Reggie Grimes II

No. 14 – Memphis Tigers
- Position: Defensive end
- Class: Redshirt Junior

Personal information
- Born: May 6, 2002 (age 24)
- Listed height: 6 ft 4 in (1.93 m)
- Listed weight: 282 lb (128 kg)

Career information
- High school: Ravenwood (Brentwood, Tennessee)
- College: Oklahoma (2020–2023); Memphis (2024–present);
- Stats at ESPN

= Reggie Grimes II =

American football player (born 2002)

Reggie Grimes II (born May 6, 2002) is an American college football defensive end for the Memphis Tigers. He previously played for the Oklahoma Sooners.

==Early life==
Grimes grew up in Antioch, Tennessee and initially attended Mount Juliet High School.

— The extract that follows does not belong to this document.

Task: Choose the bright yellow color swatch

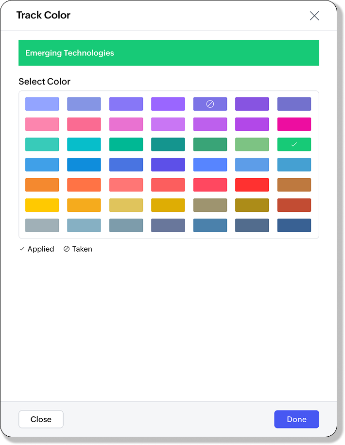Action: click(x=42, y=205)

He transferred to Ravenwood High School prior to his senior year after his father was hired to teach and coach football at the school. Grimes was rated a five-star recruit and committed to play college football at Oklahoma over offers from Alabama, Florida State, South Carolina, Tennessee and Vanderbilt.

==College career==
Grimes played in eight games during his freshman season at Oklahoma and made six tackles with one sack. He played in all 12 of the Sooners' games with five starts as a sophomore and finished the season with 18 tackles with two sacks and two forced fumbles. Grimes was named a starter at defensive end entering his junior season.

On December 4, 2023, Grimes announced that he would be entering the NCAA transfer portal.

==Personal life==
Grimes' father, Reggie Grimes, played defensive tackle at Alabama.